СТРАНИЦА
Н.Н. Страхов
Письмо к редактору "Времени"

На главную

Произведения Н.Н. Страхова


Клянуся, XIX век будет стыдиться за эти пять лет! (1836)
Гоголь

Часто размышлял я о том, в каком состоянии находится в настоящее время наша литература; но, признаюсь вам, чаще всего ничего не выходило из этих соображений. Конечно, вы можете найти, что в этом виноват я, а не кто другой; но я вам замечу, что может быть виновата и сама литература, т.е. может быть, литература такова, что в ней ничего понять нельзя, что, как ни бейся, ничего не объяснишь. Нынче и за морем и у нас очень любят толковать о том, что в истории вообще много неразумного, случайного, не поддающегося логическим выводам. Следовательно, меня нельзя еще упрекнуть в отсутствии научной строгости, если бы я объявил, что наша нынешняя литература неразумна, что она не больше, как несчастливая случайность. Вы согласитесь, по крайней мере, что можно смотреть на нашу литературу с этой точки зрения, что за примерами и фактическими доказательствами дело не станет. Где у нас центр? Где ясные лагери, ясная правая и левая сторона? На ком покоятся наши надежды?

Не правда ли, на эти вопросы трудно отвечать; скорее можно согласиться, что все у нас в тумане, все путано, неопределенно, что нет ничего, что бы оставалось неподвижным и светило ярко и постоянно. Пушкина не считают народным, Державина не признают даже поэтом — словом, все рушится, везде хаос и мрак.

Мы живем в великую эпоху. То, что делается в Европе, то, что делается у нас, представляет зрелище столь великого движения, что ему не удивлялся и над ним не задумывался только тот, кто никогда не думал. Я живо помню — шестнадцать лет (дальше не помню), когда все походило на неподвижную реку, покрытую льдом; нынче, пять-шесть лет, все похоже на реку, которая вдруг начала ломать свой лед и постепенно ломает его и уносит в море, и станет, наконец, вполне живою, текучею рекою.

Перед таким зрелищем мною овладевает робость и страх. О чем я хочу говорить? На что устремляю все свое внимание? О малодушие! О дерзость! На русскую литературу!

БЛОК ДАННЫХ
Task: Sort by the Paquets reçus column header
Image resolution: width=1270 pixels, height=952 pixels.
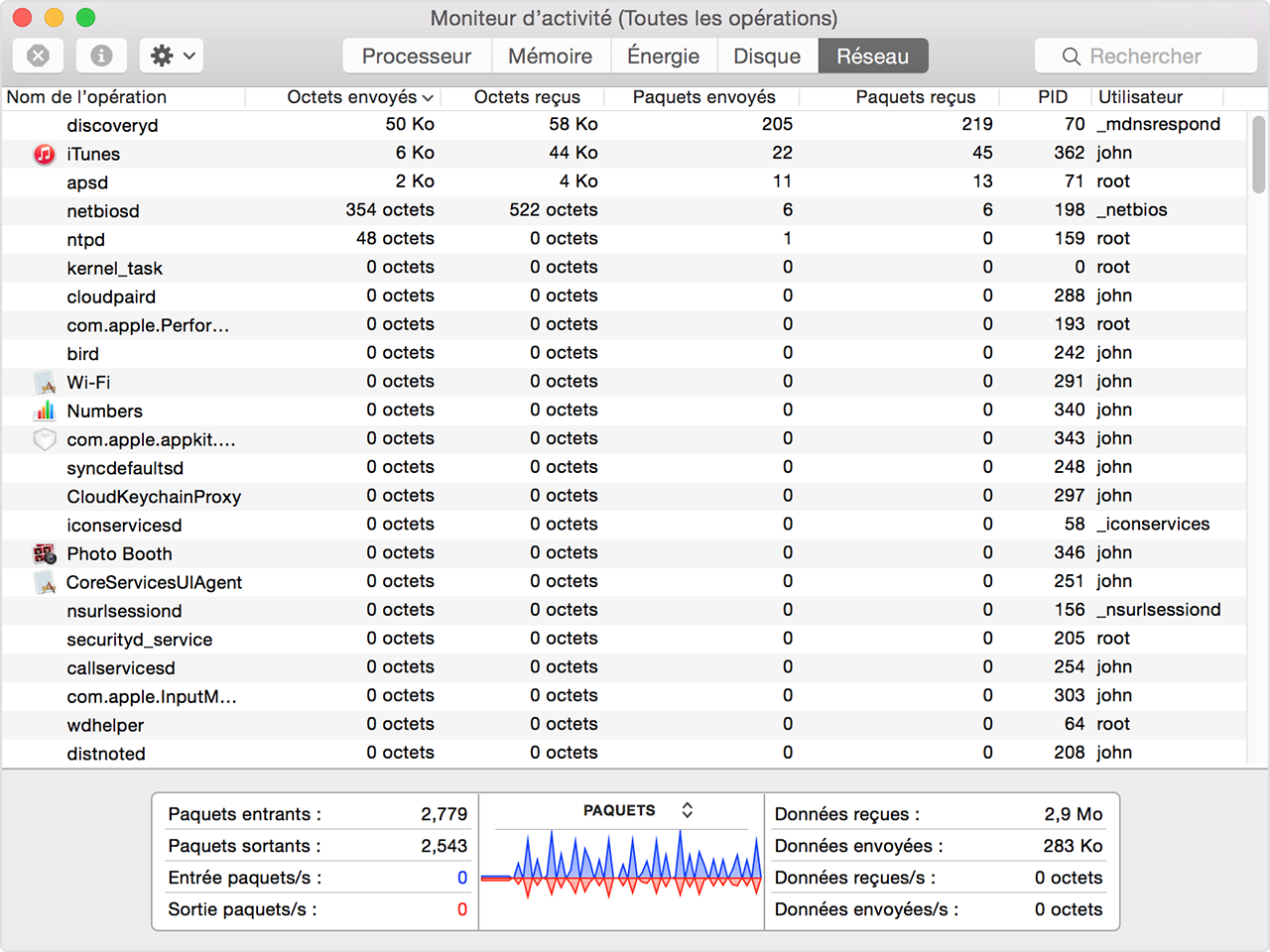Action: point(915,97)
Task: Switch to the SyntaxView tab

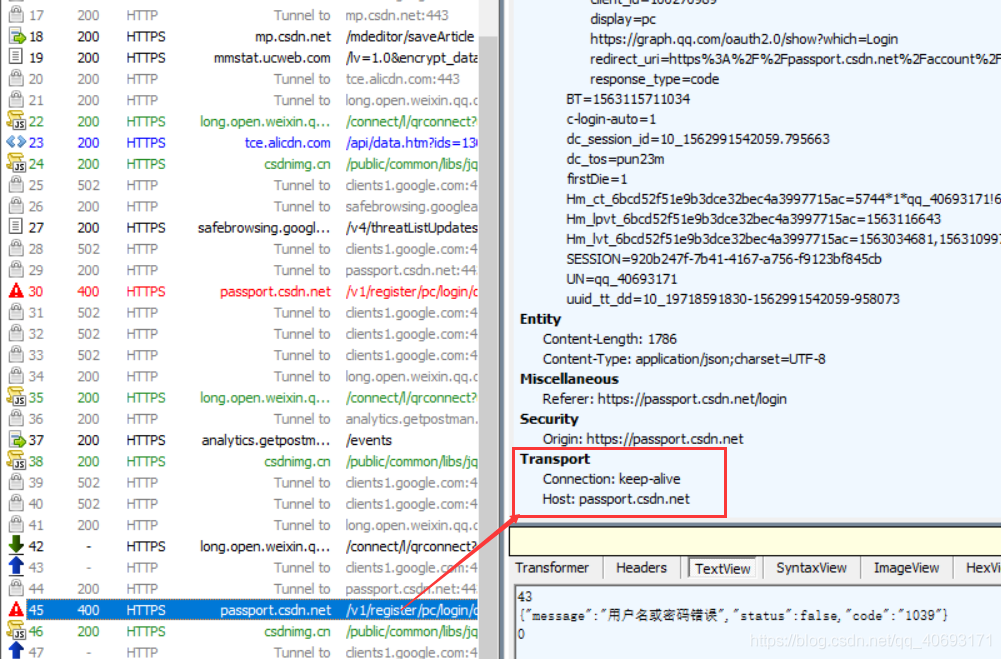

ИНСТРУКЦИЯ К УПРАЖНЕНИЮ
1: Кого, согласно письму о русской литературе, не признают даже поэтом?
2: Перескажи, пожалуйста, письмо о русской литературе в двух предложениях.
3: Продолжи письмо о русской литературе, начав сразу после его последней фразы.

ОТВЕТЫ НИЖЕ
1: Державина.

2: Автор часто размышлял о состоянии нынешней русской литературы, но ни к чему не пришел и допускает, что виновата сама литература, в которой нет центра и ясных лагерей, а всё путано, как в тумане. Он называет время великой эпохой, когда застывшая жизнь, словно река подо льдом, начала ломать лед, и перед этим зрелищем признается в робости и страхе, решаясь говорить о русской литературе.

3:
Ведь нынче в моде — необыкновенная строгость. Многие удивляются, да как и не удивляться, что люди танцуют, женятся, пишут стихи и вообще позволяют себе разные удовольствия, тогда как другие — страдают. Противоречие нестерпимое, и я вполне его чувствую. Поверьте, господин редактор, что я вполне сознаю свою ничтожность в настоящем случае. Принимаясь писать к вам, я очень хорошо понимаю, что я не приступаю к совершению великого подвига и не готовлюсь принести себя в жертву. Надеюсь, однако же, что это не даст вам никакого права заключать, что я совершенно не способен ни к подвигам, ни к жертвам. Прошу вас не обижать меня. Вы были бы до крайней степени несправедливы, если бы стали упрекать меня в холодности к страданиям человечества, в сухом эгоизме, в наглом бессердечии за то только, что я намереваюсь рассуждать о русской литературе. Я знаю, что рассуждать о русской литературе почти то же, что писать стихи к ней, но, если бы вы мне стали это запрещать, если бы вы от меня потребовали, чтобы я обедал со скрежетом зубов и пил вино не иначе, как пополам с собственными моими слезами, то вы сами провинились бы в ужасном жестокосердии. Вы не поверите, как я люблю русскую литературу.

А впрочем — знаете ли, к чему клонится моя речь? Я бы не стал вас и спрашиваться, я не стал бы и оговариваться, если бы был вполне убежден, что сумею правильно рассудить о русской литературе. На такие рассуждения ни у кого не нужно просить позволения — и странное дело! — запретить их никто не имеет силы. Вот отчего те, которые свысока смотрят на литературу, непременно хотят убедить своих читателей, что приверженцы литературы не только занимаются пустяками, но и совершенно ложно рассуждают. Они, эти господа, свысока смотрящие, — ни за что не признаются, что сами они имеют прямо в виду неправильно рассуждать о литературе, хотя дело почти до этого доходит. И вся беда господ, презирающих литературу, состоит именно в рассуждениях о литературе. Ну, презираешь — так и не рассуждай о том, что презираешь. А то непременно нужно посудить и о Пушкине, и о Лермонтове, и о прочем, и выходит очень не хорошо.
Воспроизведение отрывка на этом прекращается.